Trust has to be re-earned. This was the major damage done to the GOP after Gingrich and Armey left, and after the arrival of President Bush.
One of those activists, Canyon Clowdus, an Army veteran who is taking on third term conservative Rep. Michael Conaway (R-Texas), has blasted the incumbent for making “a horrible mistake” in voting for Troubled Asset Relief Program.
“He has put a financial burden on my four children that will amount to hundreds of thousands of dollars each,” Clowdus says of Conaway on his campaign website.
“I think it was a bad, bad political decision,” Armey said of the 34 Senate Republicans and 91 House Republicans who voted for the TARP bailout, “and if you talk to grassroots activists, it has become a political test for them.”
Moylan agreed that TARP is “really kind of the flash point that started all of this.”
The bailout, supported and OWNED by Obama, Bush, and McCain. The stimulus package. Cap and trade. One after another. ALL of it is bad. Pete Hoekstra has mostly a good record, but he voted for the bailout the second time it was in the house. I can't get past that, and it cost him a chance at my primary vote (I'm supporting Mike Cox) for governor. Hoekstra's a good guy, but on fiscal issues that are tough decisions, I now have big doubts about his ability to handle pressure.

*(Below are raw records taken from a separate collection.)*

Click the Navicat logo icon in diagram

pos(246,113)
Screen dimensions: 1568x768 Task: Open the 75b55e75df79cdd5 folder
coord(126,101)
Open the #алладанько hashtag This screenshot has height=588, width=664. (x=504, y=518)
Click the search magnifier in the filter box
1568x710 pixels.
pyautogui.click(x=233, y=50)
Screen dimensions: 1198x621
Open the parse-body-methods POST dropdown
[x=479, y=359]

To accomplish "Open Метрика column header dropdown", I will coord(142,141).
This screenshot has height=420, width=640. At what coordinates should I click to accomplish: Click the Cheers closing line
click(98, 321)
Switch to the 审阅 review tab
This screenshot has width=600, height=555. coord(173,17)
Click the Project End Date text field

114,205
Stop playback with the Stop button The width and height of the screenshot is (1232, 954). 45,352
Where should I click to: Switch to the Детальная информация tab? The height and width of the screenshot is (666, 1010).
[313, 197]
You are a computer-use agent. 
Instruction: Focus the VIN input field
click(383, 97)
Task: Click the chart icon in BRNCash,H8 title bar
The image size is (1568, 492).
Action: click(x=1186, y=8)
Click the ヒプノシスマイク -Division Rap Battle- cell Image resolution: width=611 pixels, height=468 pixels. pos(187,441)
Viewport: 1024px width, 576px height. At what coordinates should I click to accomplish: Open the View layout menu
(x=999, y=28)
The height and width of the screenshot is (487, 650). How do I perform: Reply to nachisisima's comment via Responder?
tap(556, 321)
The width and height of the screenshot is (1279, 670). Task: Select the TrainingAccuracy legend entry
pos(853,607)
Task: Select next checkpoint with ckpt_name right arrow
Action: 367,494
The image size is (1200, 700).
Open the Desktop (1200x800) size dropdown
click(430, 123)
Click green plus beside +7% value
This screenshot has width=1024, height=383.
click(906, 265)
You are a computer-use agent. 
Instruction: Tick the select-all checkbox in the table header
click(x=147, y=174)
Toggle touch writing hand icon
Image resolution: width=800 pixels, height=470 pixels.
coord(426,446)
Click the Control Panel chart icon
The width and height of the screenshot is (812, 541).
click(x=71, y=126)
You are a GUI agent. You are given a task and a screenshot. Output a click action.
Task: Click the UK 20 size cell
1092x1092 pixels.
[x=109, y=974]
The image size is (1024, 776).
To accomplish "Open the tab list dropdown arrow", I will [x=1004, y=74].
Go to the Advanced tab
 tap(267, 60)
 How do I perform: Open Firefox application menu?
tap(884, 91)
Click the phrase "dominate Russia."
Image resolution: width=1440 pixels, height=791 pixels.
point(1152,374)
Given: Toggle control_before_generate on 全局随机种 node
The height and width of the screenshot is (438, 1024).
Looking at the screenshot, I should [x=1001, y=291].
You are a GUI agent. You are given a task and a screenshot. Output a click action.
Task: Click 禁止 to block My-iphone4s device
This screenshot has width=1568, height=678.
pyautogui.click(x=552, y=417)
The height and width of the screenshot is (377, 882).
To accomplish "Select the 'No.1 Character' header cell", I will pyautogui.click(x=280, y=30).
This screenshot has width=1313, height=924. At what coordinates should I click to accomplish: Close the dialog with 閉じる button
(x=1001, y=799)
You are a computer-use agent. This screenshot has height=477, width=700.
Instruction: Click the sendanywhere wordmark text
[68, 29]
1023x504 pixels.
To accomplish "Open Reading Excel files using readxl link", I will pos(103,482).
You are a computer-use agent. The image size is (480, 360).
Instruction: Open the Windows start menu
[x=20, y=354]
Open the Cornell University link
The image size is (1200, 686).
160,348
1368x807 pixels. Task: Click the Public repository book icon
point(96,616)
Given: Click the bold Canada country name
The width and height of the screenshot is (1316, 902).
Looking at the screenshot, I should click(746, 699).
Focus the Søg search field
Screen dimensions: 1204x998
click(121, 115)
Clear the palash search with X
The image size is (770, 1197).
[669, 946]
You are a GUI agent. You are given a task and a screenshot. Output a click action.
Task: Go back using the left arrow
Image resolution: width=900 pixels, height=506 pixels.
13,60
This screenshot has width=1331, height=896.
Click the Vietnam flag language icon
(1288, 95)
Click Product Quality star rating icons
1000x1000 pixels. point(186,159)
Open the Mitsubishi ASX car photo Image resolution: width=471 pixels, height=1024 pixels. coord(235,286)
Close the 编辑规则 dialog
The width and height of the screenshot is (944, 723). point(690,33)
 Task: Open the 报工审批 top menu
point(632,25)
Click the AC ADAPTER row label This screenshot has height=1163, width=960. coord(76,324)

For some, supporting insurgent campaigns or waging primary bids just isn’t a strong enough signal to send to a Republican Party that has abandoned core conservative policies.
Erick Erickson, founder and editor of the influential conservative blog RedState, has urged Tea Party activists to “put down the protest signs” and stage takeovers of local Republican parties.
“Grassroots activists need to start infiltrating the party,” said Erickson. “The only way to start getting [the establishment] back is to start pounding them with every fist we have.”
While I'm more judicious with the fists and pound them when I must, I don't believe in fighting blind. Know the rules of the game and use them to your advantage. I agree with the general premise, which goes to Rubio's comment about getting a new establishment.
In Michigan, our GOP committees are elected. It starts with precinct delegates. There are also usually more openings than spots filled for this position. That is an elected position in the August primary election. I've run for the position, and won every single time without even running a campaign. The primary job of the precinct delegates is to seat people at the state convention and elect people to the county executive committee. It's relatively easy, at least here, to seat people at state convention. I've been a state delegate every time I wanted to be. State delegates vote on district committee (where I currently serve), state committee, state chair/vice chairs, RNC committeeman, and candidates for some offices on the November ballot, including Attorney General, Supreme Court, and Secretary of State. It's a big deal. Those are the rules of the game, and also remember this. Washington establishment is the big problem. Many, many, mid and low level establishment figures in the GOP away from Washington are good friends of fiscal conservatism. Not everyone in the party is a RINO.
I don't know how it works in states besides Michigan, but if people really want to make a change on spending issues, it starts with getting involved long term. If you are a conservative and an old style 1994 Republican, get involved. It's your party as much as it is mine. Work hard, but most importantly, work smart. That's how to get a new establishment, and how to LAND a right hook against the Washington establishment instead of a swing and a miss.